Calculate required parking spaces by building type with ADA accessible parking requirements. Free tool for architects and site planners.

The Parking Space Calculator helps you determine the required number of parking spaces based on building use type. It includes ADA accessible parking requirements, van-accessible spaces, and lot area estimation for site planning.
Parking Requirements
AisleStall Depth

What is a Parking Space Calculator?

A Parking Space Calculator is a site planning tool that determines the number of parking spaces required for a building based on its use type, size, and local zoning regulations. It also calculates ADA-compliant accessible parking requirements, including van-accessible spaces, and estimates the total lot area needed. This tool is essential for architects, civil engineers, developers, and city planners during the early stages of site design.

ADA Accessible Parking Requirements

  • 1-25 total spaces: 1 accessible space required
  • 26-50 total spaces: 2 accessible spaces required
  • 51-75 total spaces: 3 accessible spaces required
  • 76-100 total spaces: 4 accessible spaces required
  • 101-150 total spaces: 5 accessible spaces required
  • 151-200 total spaces: 6 accessible spaces required
  • 201-300 total spaces: 7 accessible spaces required
  • 301-400 total spaces: 8 accessible spaces required
  • 401-500 total spaces: 9 accessible spaces required
  • 501-1000 total spaces: 2% of total required
  • Over 1000: 20 + 1 per 100 over 1000
  • At least 1 in every 6 accessible spaces must be van-accessible

Calculation Formulas

Required Parking Spaces:

Required Spaces = (Building Area / 1,000) × Parking Ratio

Lot Area Estimate:

Lot Area = Total Spaces × Area per Space × 1.15

Parking Design Tips

  • 90-degree parking provides the most spaces per linear foot of aisle
  • 60-degree angled parking requires narrower aisles and easier maneuvering
  • 45-degree parking works best for one-way traffic flow
  • Standard stall width is 9 feet; compact spaces can be 8 feet
  • ADA standard spaces require 8-foot width plus 5-foot access aisle
  • ADA van-accessible spaces require 11-foot width plus 5-foot access aisle
  • Consider EV charging stations when designing new parking lots
  • Green infrastructure like permeable pavers reduces stormwater runoff

Common Applications

  • New building site planning and zoning applications
  • Commercial development parking analysis
  • ADA compliance verification for existing properties
  • Parking lot expansion feasibility studies
  • Mixed-use development parking calculations
  • Variance requests and planning commission presentations
  • Cost estimation for parking lot construction
  • Traffic impact studies and parking demand analysis

Frequently Asked Questions

Most zoning codes set a minimum parking ratio per land use, expressed as stalls per square foot, dwelling unit, or seat.
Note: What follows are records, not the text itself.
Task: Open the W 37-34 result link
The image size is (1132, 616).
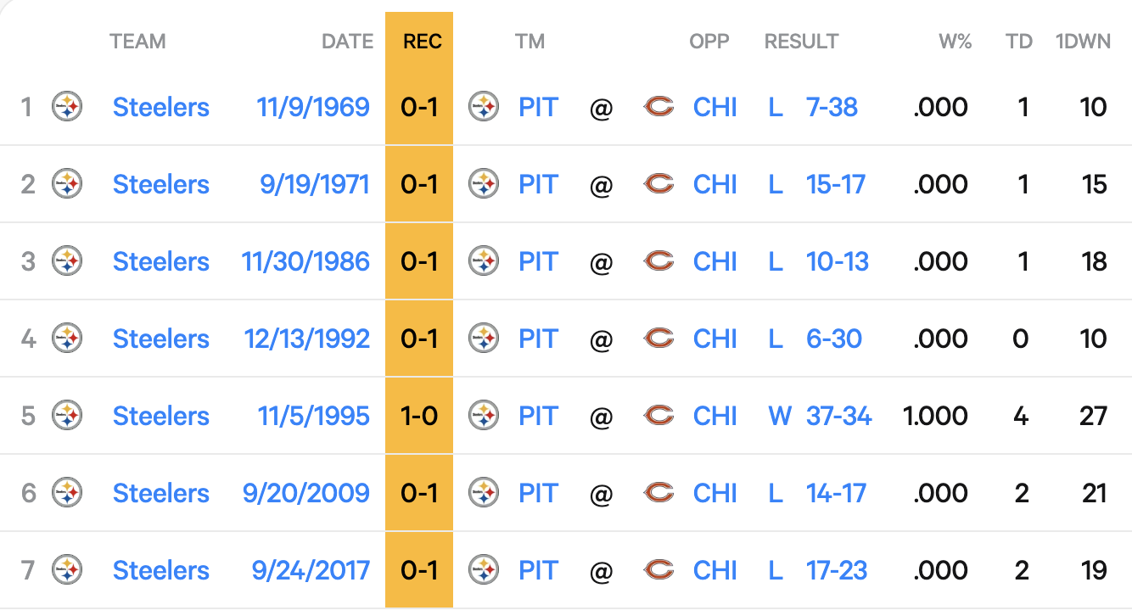Action: pos(821,417)
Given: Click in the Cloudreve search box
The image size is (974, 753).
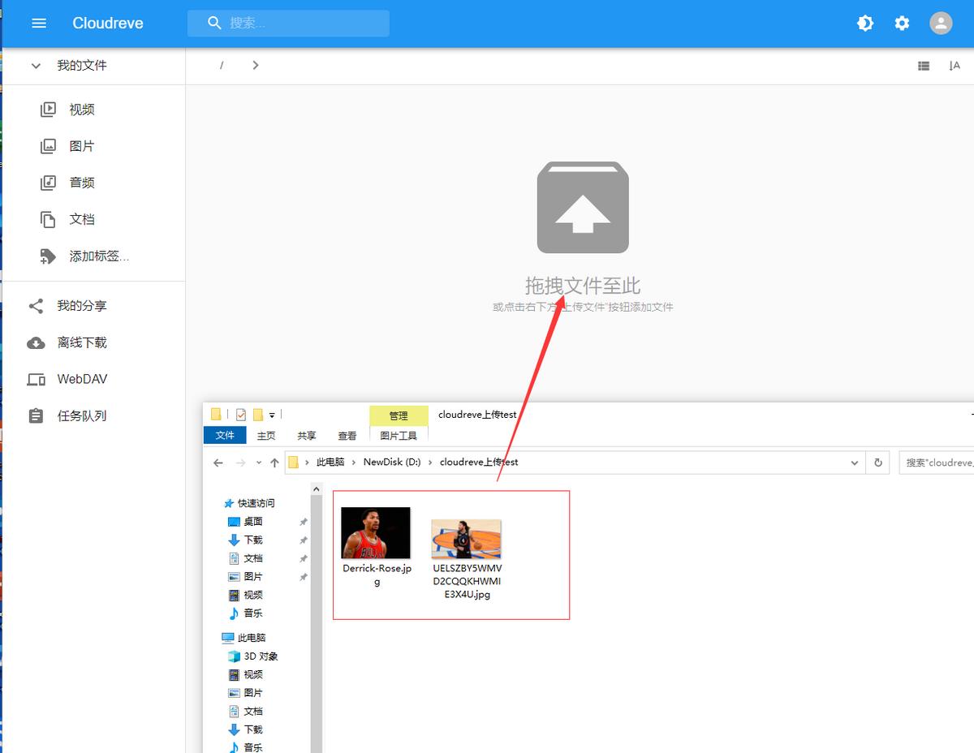Looking at the screenshot, I should point(300,23).
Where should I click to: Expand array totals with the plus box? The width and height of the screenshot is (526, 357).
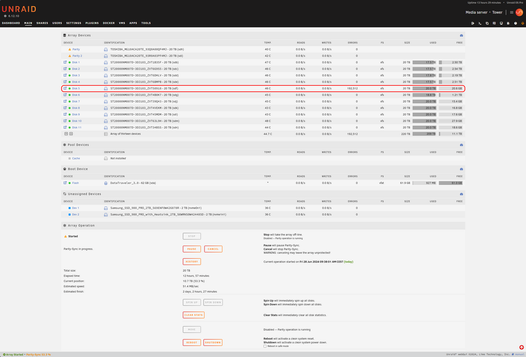[x=71, y=134]
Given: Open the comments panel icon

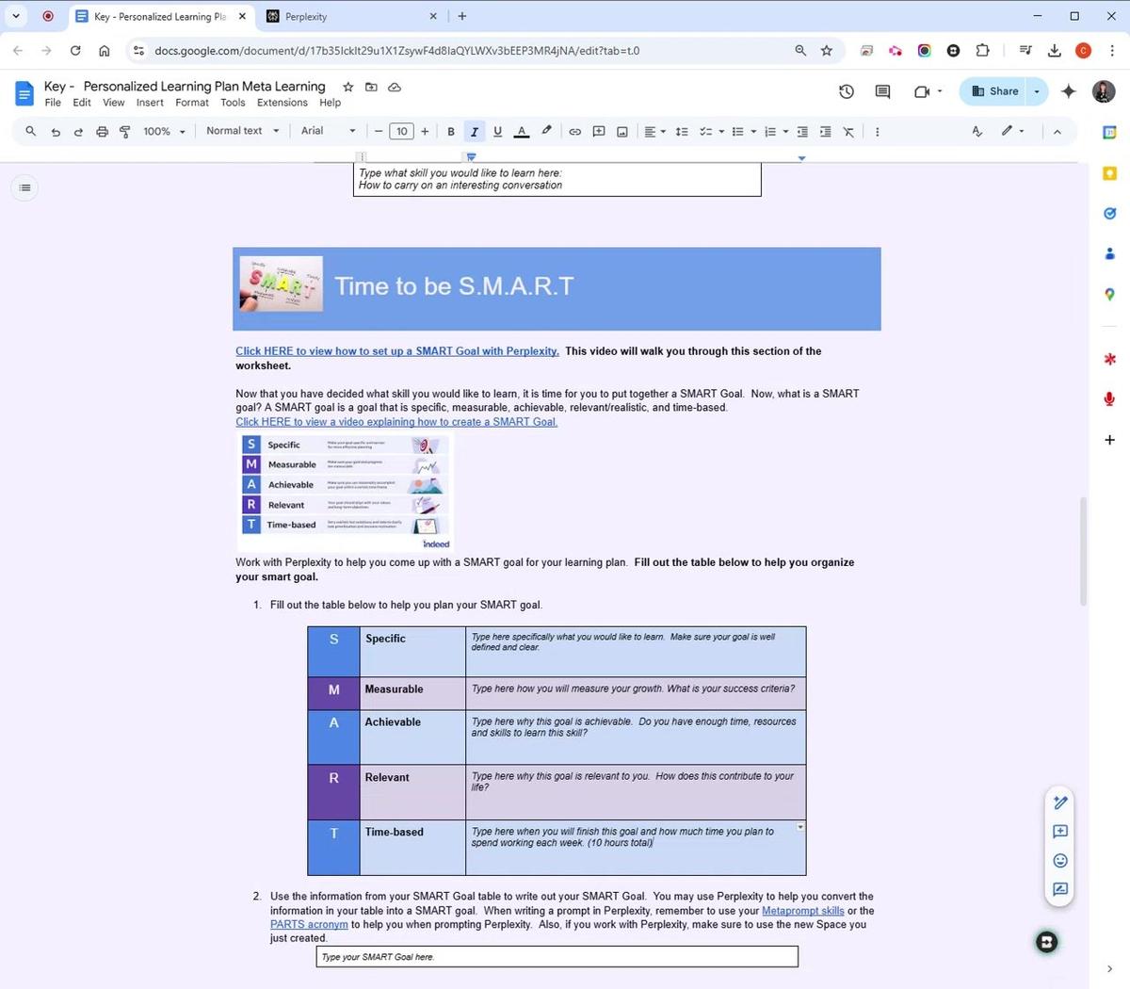Looking at the screenshot, I should coord(882,91).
Typical ITE Parking Generation Manual 5th Edition values: office 2.5 stalls per 1,000 ft², retail 4-5 per 1,000 ft², restaurant 10 per 1,000 ft², single-family residential 2 per dwelling. The 5th Edition uses statistical regression on actual peak demand data, replacing older deterministic ratios. Multiply the ratio by the development size, round up to whole stalls, and add ADA-accessible spaces. Always verify against local code — many cities exceed ITE values, while others have eliminated minimums entirely.

Most U.S. jurisdictions use 9 ft × 18 ft for standard stalls perpendicular to the aisle, with 24-26 ft aisle width for two-way traffic per AASHTO and ULI parking guidelines. Compact stalls are 8.5 ft × 16-17 ft and limited to 30 percent of total stalls in many codes. Angled parking (60° or 45°) takes wider stalls (10 ft) but narrower aisles. Internationally, EN 12464 and Australia AS 2890.1 use 2.5 m × 5 m (8.2 ft × 16.4 ft). Always reference your local zoning code first because municipal modifications are common — Los Angeles, for instance, allows 8.5 ft standard stalls in certain transit zones.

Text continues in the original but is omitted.